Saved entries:
>>
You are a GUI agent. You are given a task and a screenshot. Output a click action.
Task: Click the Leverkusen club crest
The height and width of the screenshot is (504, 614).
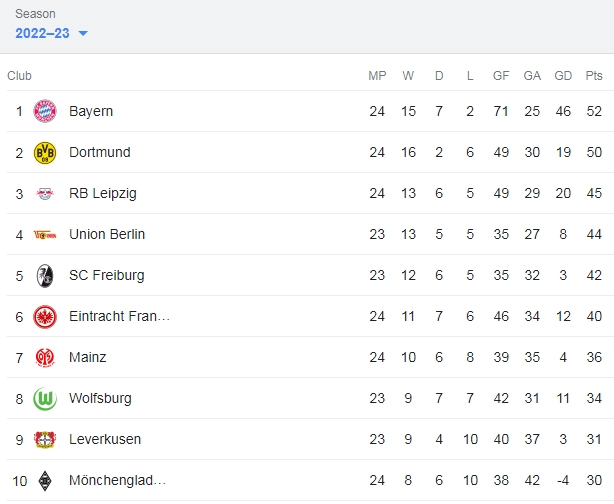pyautogui.click(x=45, y=439)
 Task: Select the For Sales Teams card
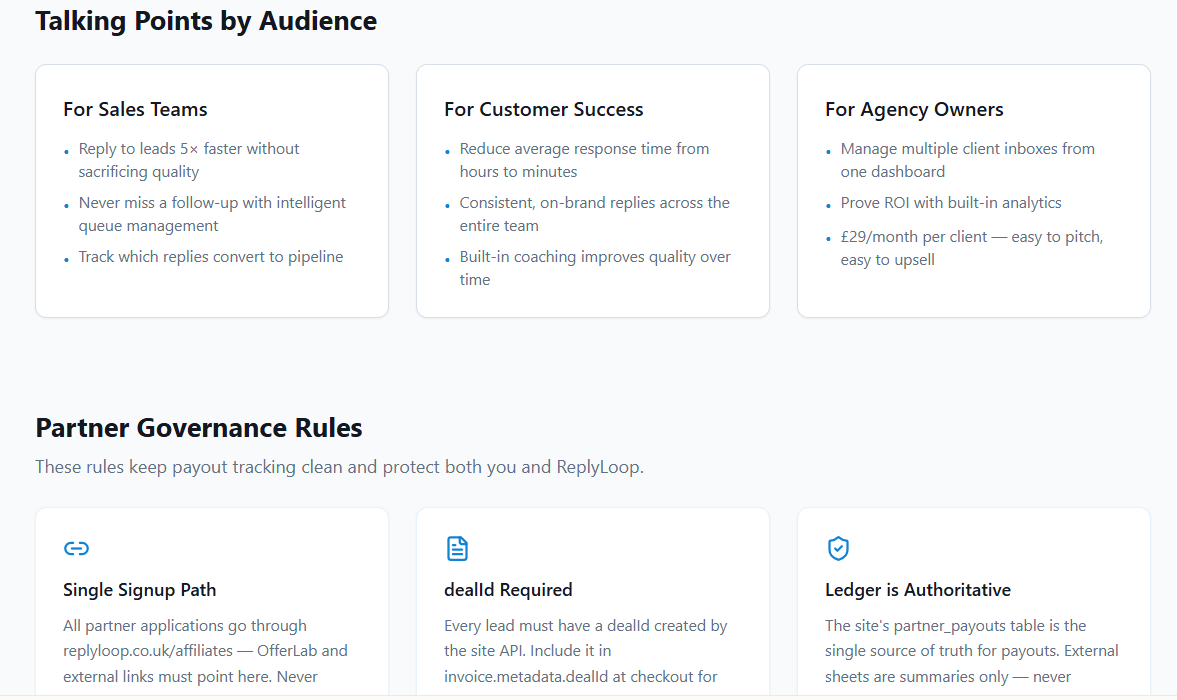point(211,190)
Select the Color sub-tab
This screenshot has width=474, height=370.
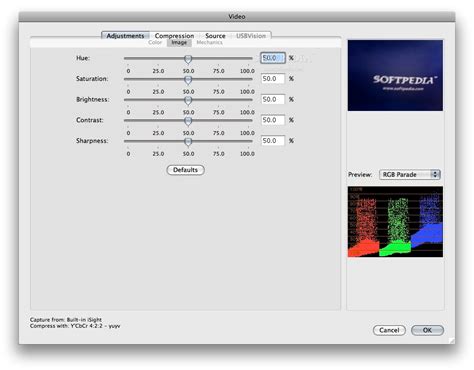coord(155,43)
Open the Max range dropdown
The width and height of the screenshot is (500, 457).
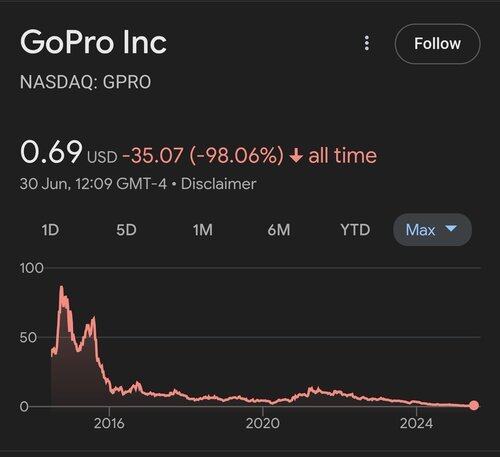click(432, 230)

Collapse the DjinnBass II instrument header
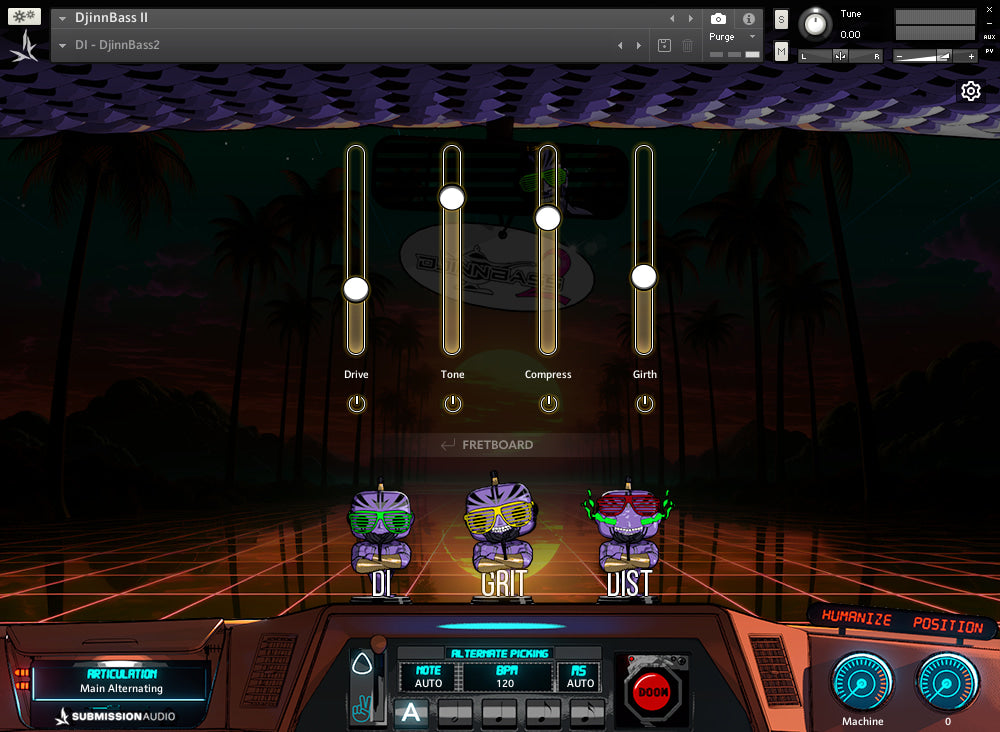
<<
* **DESCRIPTION OF THE TASK**
Your copy must match the records above word for word and contain no pictures.

* **EXERCISE RESULT**
You are a GUI agent. You are given a task and a screenshot. Output a click action.
Task: Click the Leverkusen club crest
The height and width of the screenshot is (504, 614).
pyautogui.click(x=45, y=439)
 Task: Select the For Sales Teams card
point(211,190)
Select the Color sub-tab
This screenshot has width=474, height=370.
coord(155,43)
Open the Max range dropdown
The width and height of the screenshot is (500, 457).
click(432, 230)

Collapse the DjinnBass II instrument header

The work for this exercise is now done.